### SUPPLIED INFORMATION

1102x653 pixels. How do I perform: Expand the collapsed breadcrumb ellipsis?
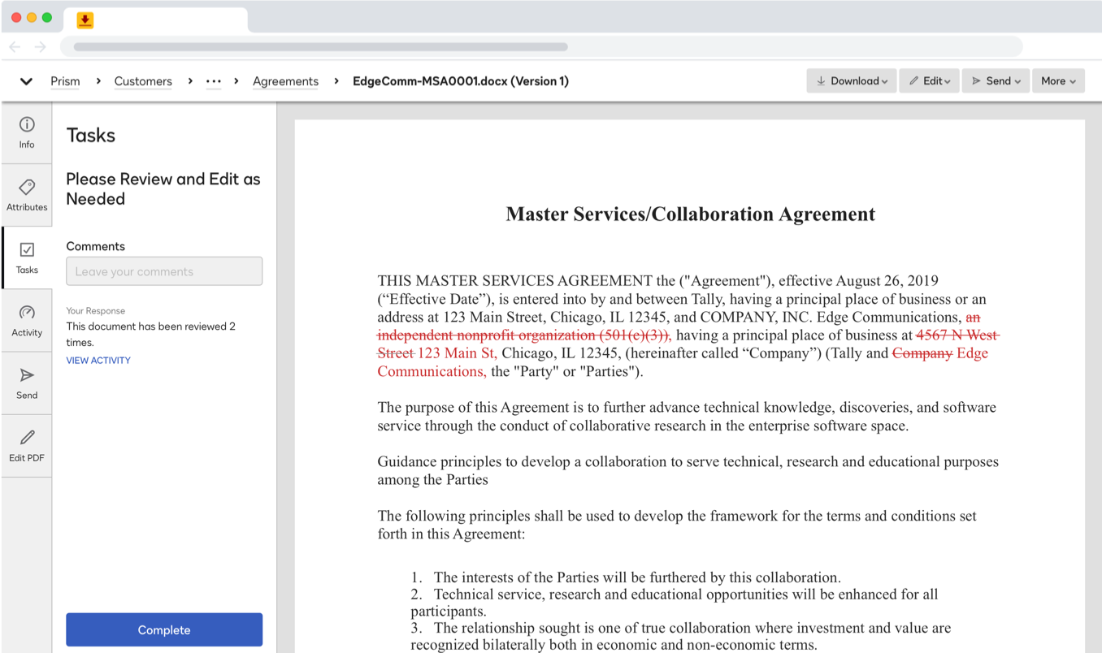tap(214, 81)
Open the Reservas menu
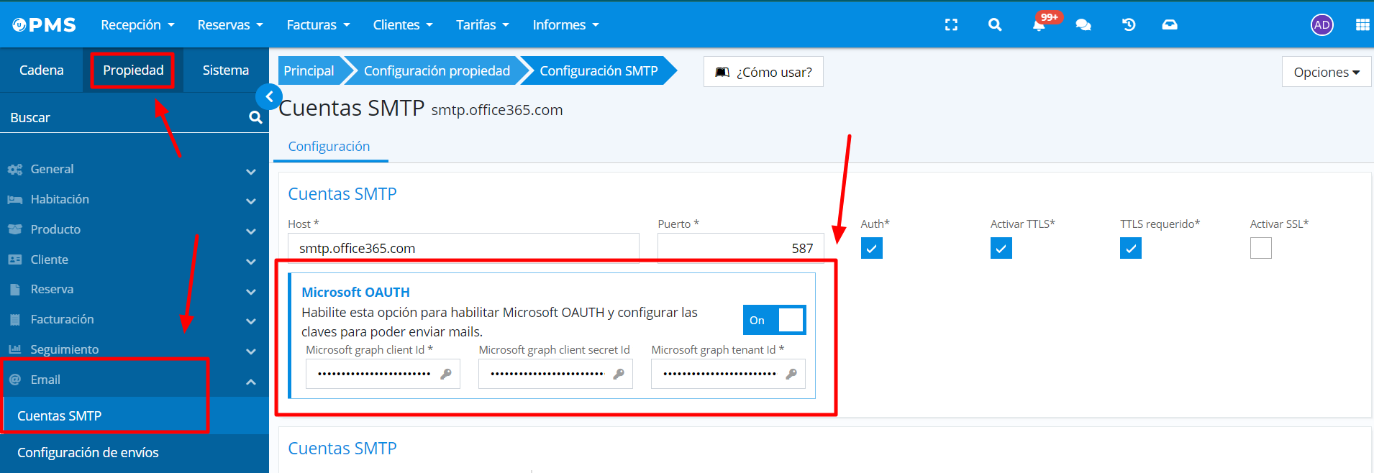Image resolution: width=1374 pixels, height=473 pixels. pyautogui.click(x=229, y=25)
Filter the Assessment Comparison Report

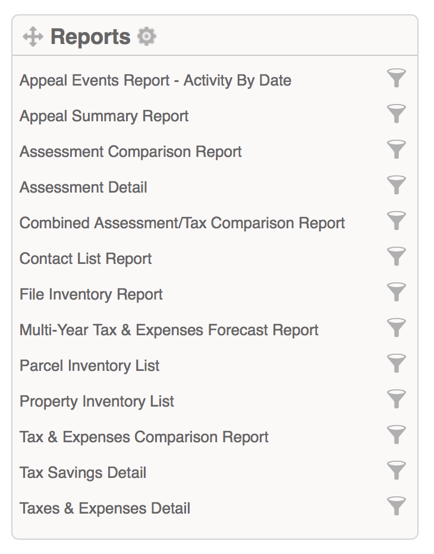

### TASK DESCRIPTION
Every line of the listing above is to be set down verbatim, without the pictures.

### FINAL ANSWER
1102x653 pixels. How do I perform: Expand the collapsed breadcrumb ellipsis?
tap(214, 81)
Open the Reservas menu
Image resolution: width=1374 pixels, height=473 pixels. pyautogui.click(x=229, y=25)
Filter the Assessment Comparison Report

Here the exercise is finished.